**Texte fourni:**
Le cerveau n’a pas besoin du corps
La relation entre sciences cognitives et domaines artistiques se dévoile dans toute sa nécessité si l’on sait que les stratégies cognitives inconscientes sont profondément reliées aux dispositifs de représentation mentale du réel. Loin de n’avoir que 5 sens, soutient Alain Berthoz, nous sommes structurés dans notre perception spatiale par les capteurs vestibulaires de l’oreille interne qui interprètent et réorganisent constamment les données de l’expérience selon les structures imposées par le cerveau. Ce que Descartes affirmait de la perception comme remodelage intellectuel, et que les peintres appliquent dans la perspective, c’est la construction permanente des espaces à titre d’image mentale dans le cerveau. Celui-ci impose ainsi, dans notre perception, une symétrie qui n’a pas besoin d’être, et il corrige les rapports inhabituels selon ses lois. « Notre cerveau n’a pas besoin du corps », remarque A. Berthoz. Il possède son schéma corporel interne propre qui accompagne la présence matérielle et la double – ce qui permet d’expliquer certaines expériences de parapsychologie, comme la sortie du corps dans un épisode de mort imminente, par exemple.

**Données fournies:**
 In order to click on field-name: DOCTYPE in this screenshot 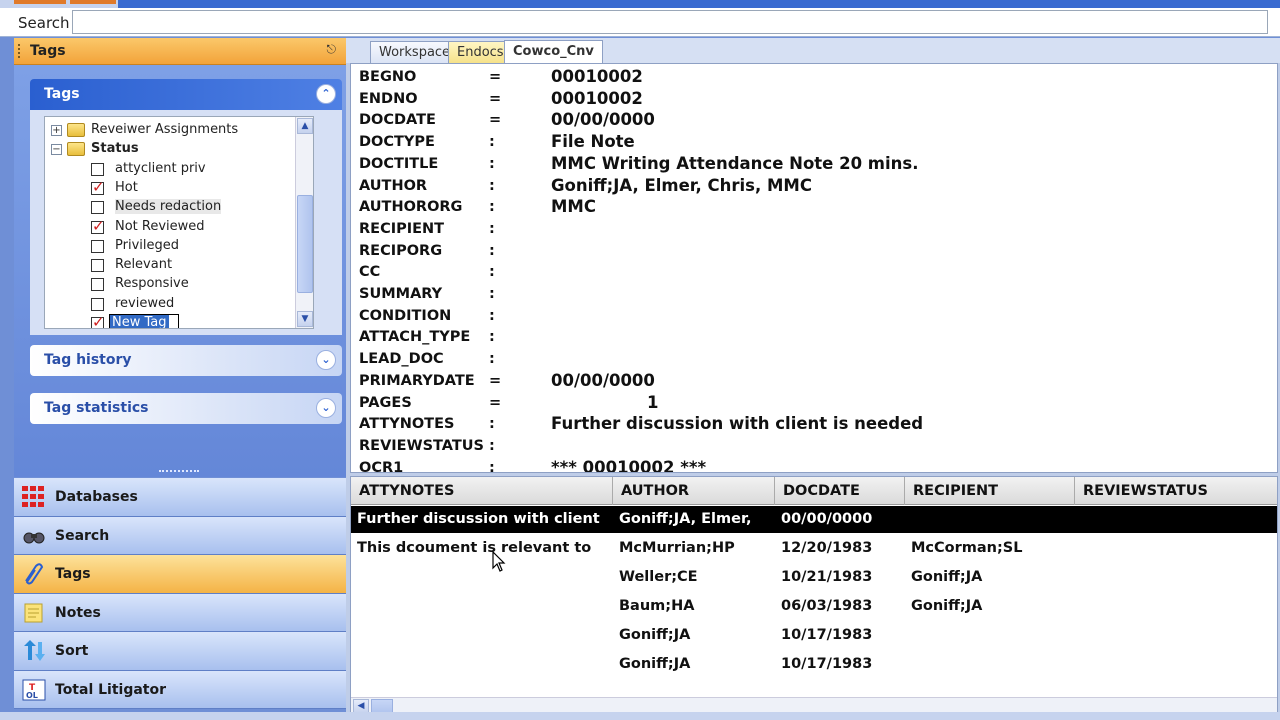, I will do `click(397, 142)`. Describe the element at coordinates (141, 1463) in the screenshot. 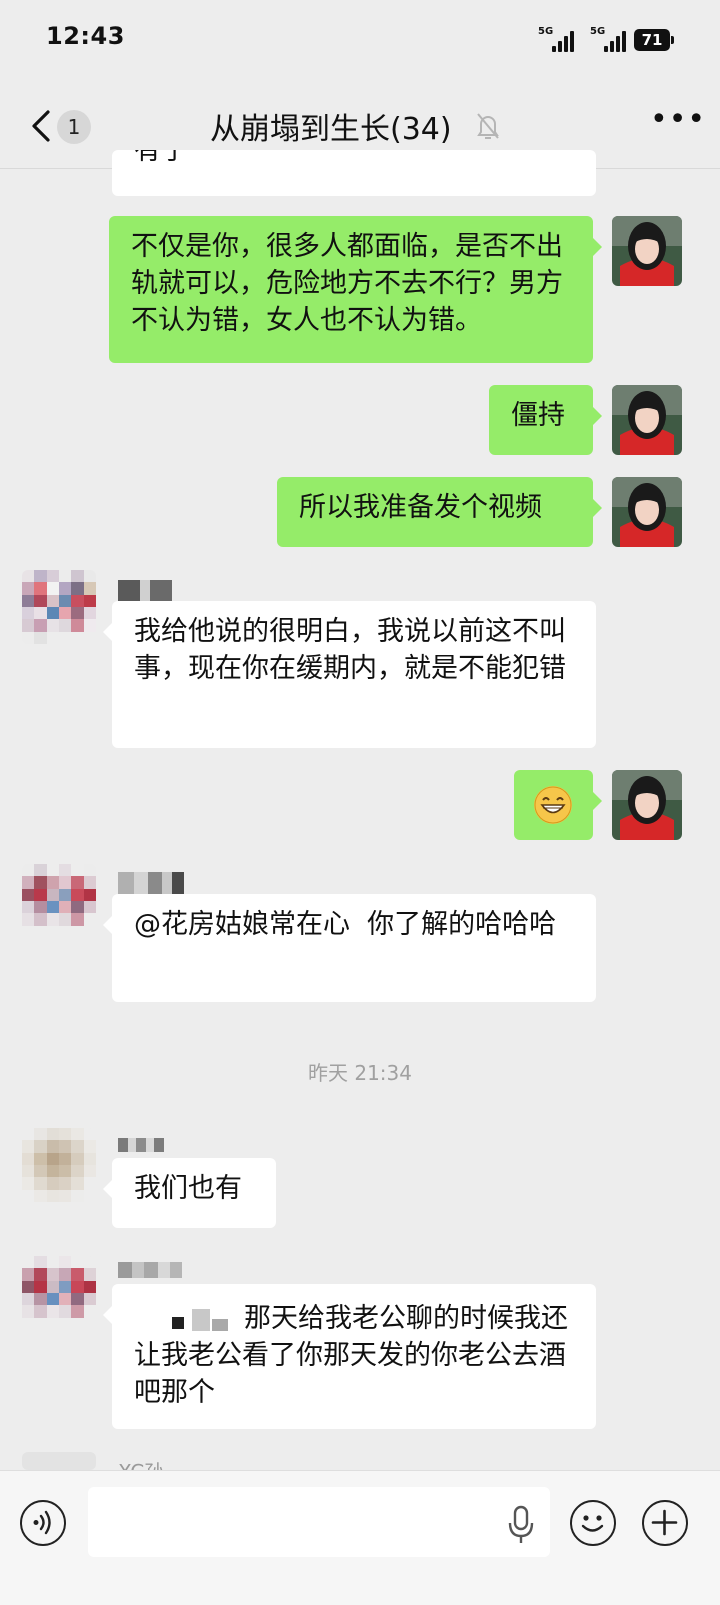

**Selon les informations:**
- a) Dans le texte sur le cerveau qui n’a pas besoin du corps, qu’est-ce qui structure notre perception spatiale selon Alain Berthoz ?
- b) Poursuivez le texte sur le cerveau qui n’a pas besoin du corps, à la suite de sa dernière phrase.

**Réponses par tâche:**
- a) Les capteurs vestibulaires de l’oreille interne.

- b)
Percevoir, c’est agir
Autant la perception construit une projection mentale hors du corps, autant elle se constitue dans une simulation interne de l’action. Cette simulation est formatrice : elle produit une pré-expérimentation, active les données d’expériences passées et favorise la possibilité du choix. « Une même loi, affirme A. Berthoz, traduit la perception et la production d’un mouvement ». Percevoir, c’est agir. L’apprentissage par entraînement virtuel, dans la simulation imaginaire de l’acte ou du geste, développe des capacités nouvelles. L’imitation en miroir joue ainsi un rôle fondamental dans l’interaction avec le monde et avec autrui. La perception développe la capacité d’action ; mais inversement, on perçoit d’autant mieux ce qu’on connaît bien, parce qu’on a appris à le faire (par exemple un geste technique pour un danseur). L’action affine la perception. L’apprentissage modifie et renforce ainsi le cerveau, ce qui explique qu’on peut, sinon réparer, au moins remédier à certaines pertes ou dégradations par la rééducation.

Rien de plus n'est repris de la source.